Activity — Return exactly the lines from the one containing "Where should I" through the last line of the records below, both included, and leave out any pictures.

——

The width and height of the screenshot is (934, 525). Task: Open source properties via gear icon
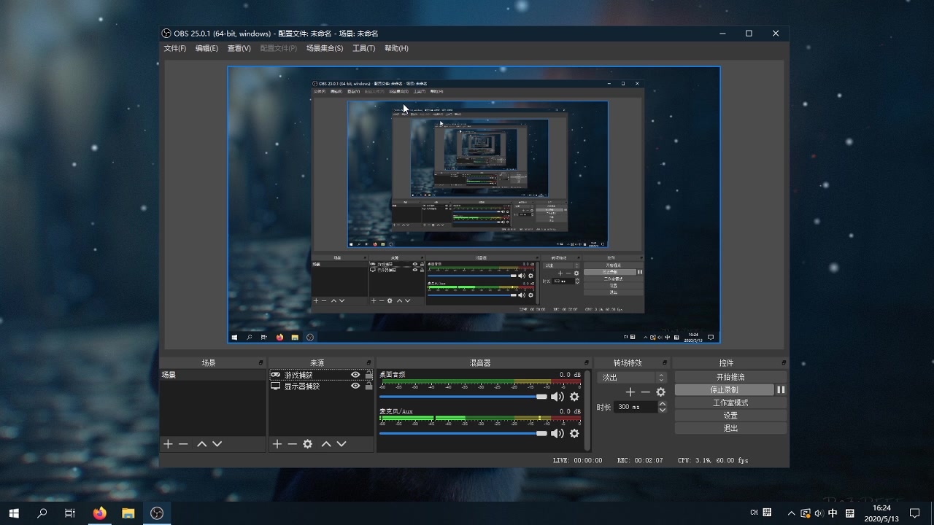coord(307,444)
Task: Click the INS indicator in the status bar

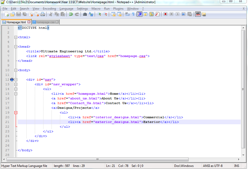Action: 237,166
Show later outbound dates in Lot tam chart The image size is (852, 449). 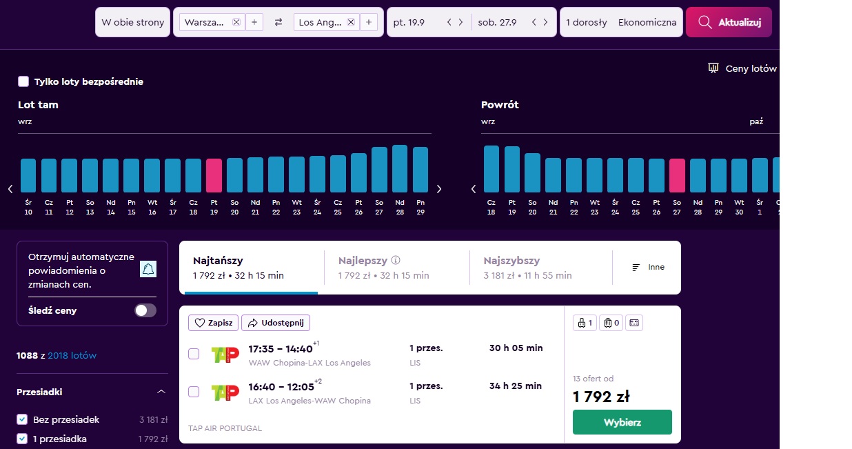[439, 189]
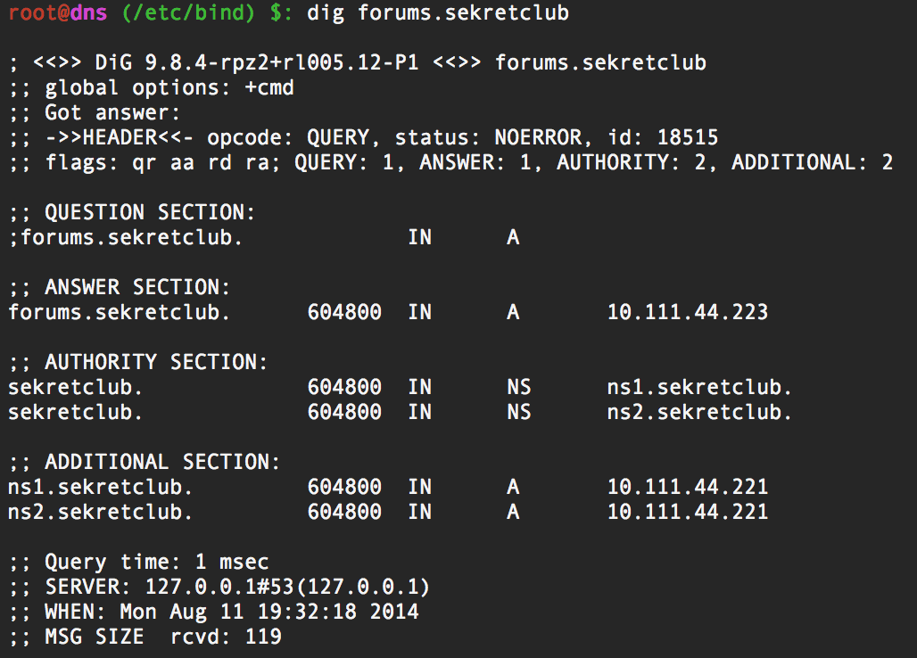Click the NOERROR status text

pos(539,137)
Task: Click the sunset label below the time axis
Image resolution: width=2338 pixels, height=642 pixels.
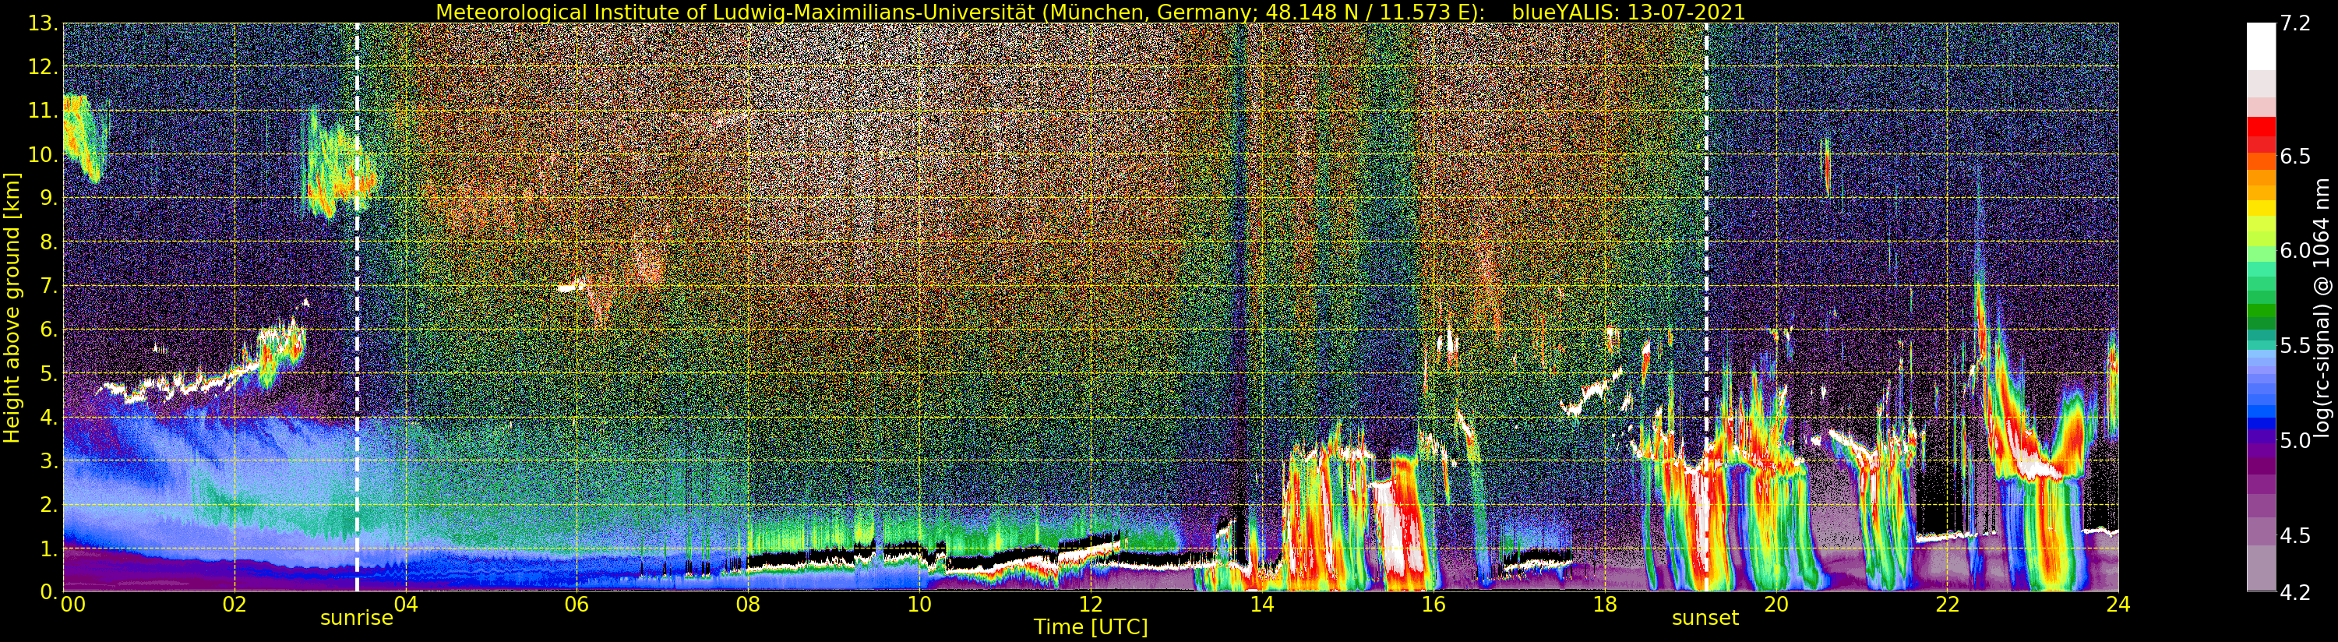Action: (x=1705, y=618)
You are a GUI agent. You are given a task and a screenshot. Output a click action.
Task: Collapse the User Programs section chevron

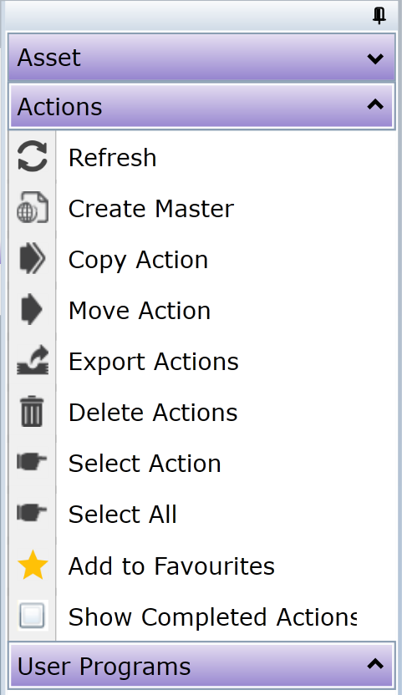pyautogui.click(x=375, y=664)
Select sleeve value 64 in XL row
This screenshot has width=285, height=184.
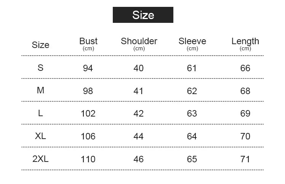click(192, 136)
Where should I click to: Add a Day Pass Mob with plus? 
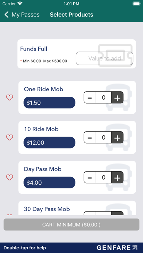point(117,177)
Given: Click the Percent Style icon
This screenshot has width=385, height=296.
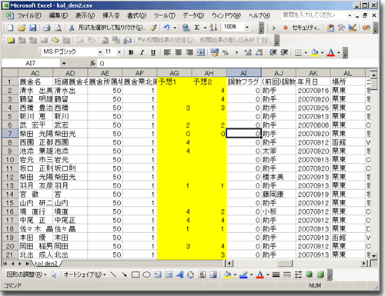Looking at the screenshot, I should (x=226, y=52).
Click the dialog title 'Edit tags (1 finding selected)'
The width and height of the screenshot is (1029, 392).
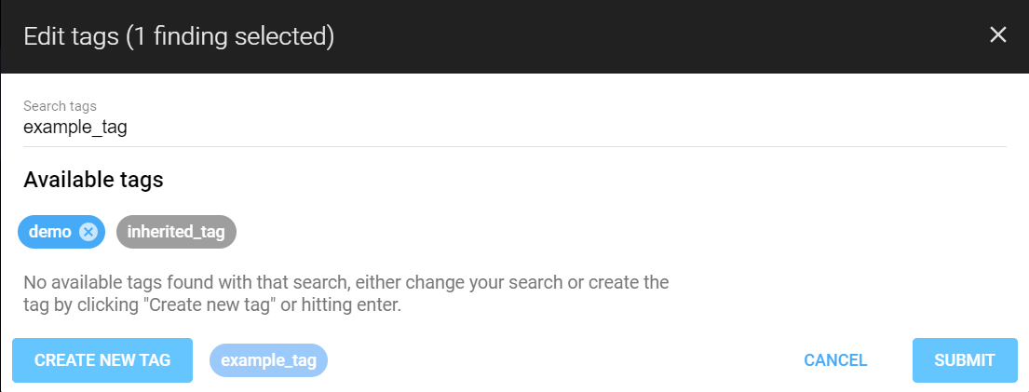pyautogui.click(x=178, y=36)
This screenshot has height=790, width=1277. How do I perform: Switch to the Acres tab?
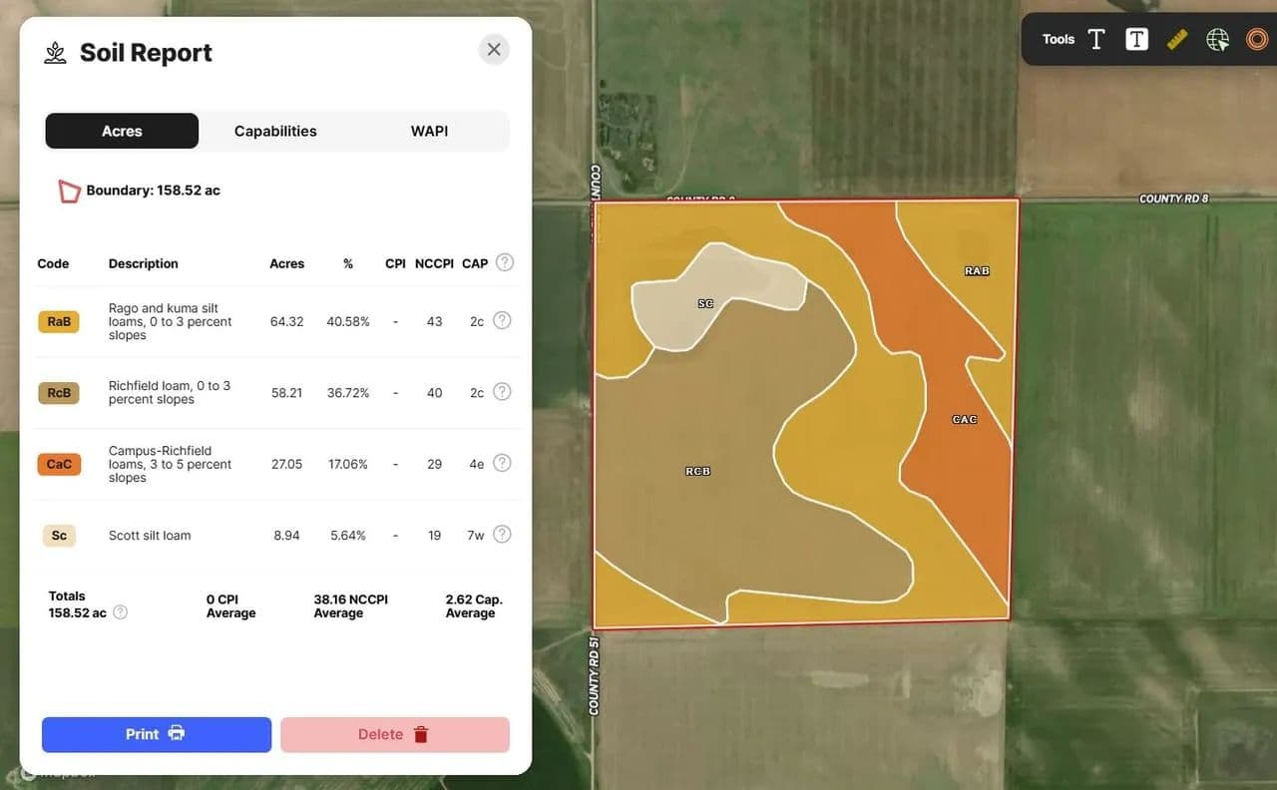[122, 131]
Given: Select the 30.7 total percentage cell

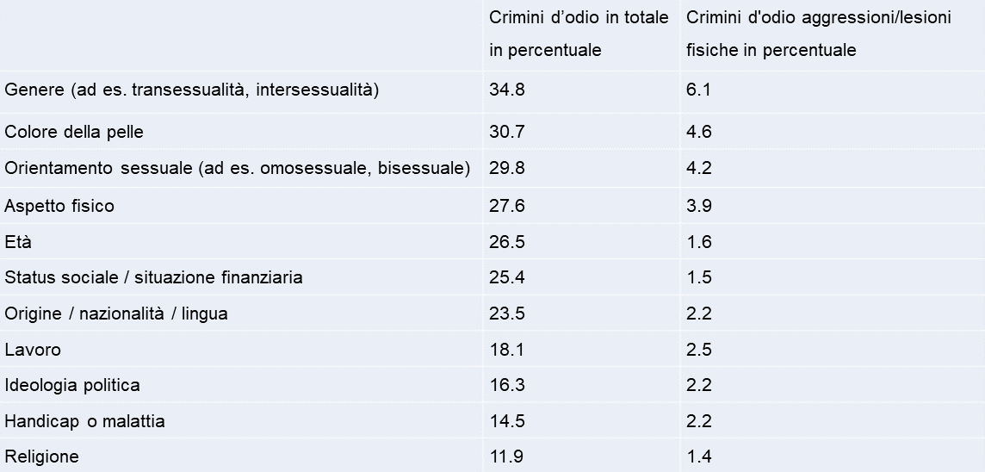Looking at the screenshot, I should click(x=506, y=133).
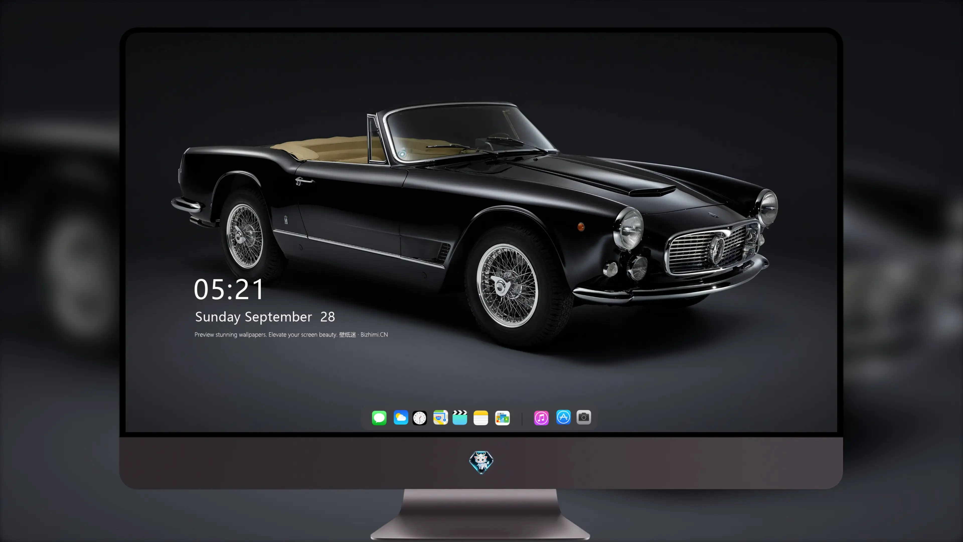Open the green Messages app in dock
The image size is (963, 542).
click(x=379, y=417)
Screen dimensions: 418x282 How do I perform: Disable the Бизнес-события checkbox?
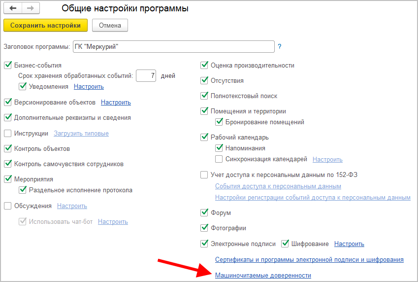pyautogui.click(x=8, y=65)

——

Completed exercise —
Where should I click to: Add a Day Pass Mob with plus? 
point(117,177)
Given: Click the Percent Style icon
This screenshot has width=385, height=296.
Looking at the screenshot, I should (x=226, y=52).
Click the dialog title 'Edit tags (1 finding selected)'
The width and height of the screenshot is (1029, 392).
pyautogui.click(x=178, y=36)
This screenshot has height=790, width=1277. How do I perform: Switch to the Acres tab?
[122, 131]
Given: Select the 30.7 total percentage cell

Looking at the screenshot, I should click(x=506, y=133).
Open the green Messages app in dock
The image size is (963, 542).
click(x=379, y=417)
Screen dimensions: 418x282 How do I perform: Disable the Бизнес-события checkbox?
pyautogui.click(x=8, y=65)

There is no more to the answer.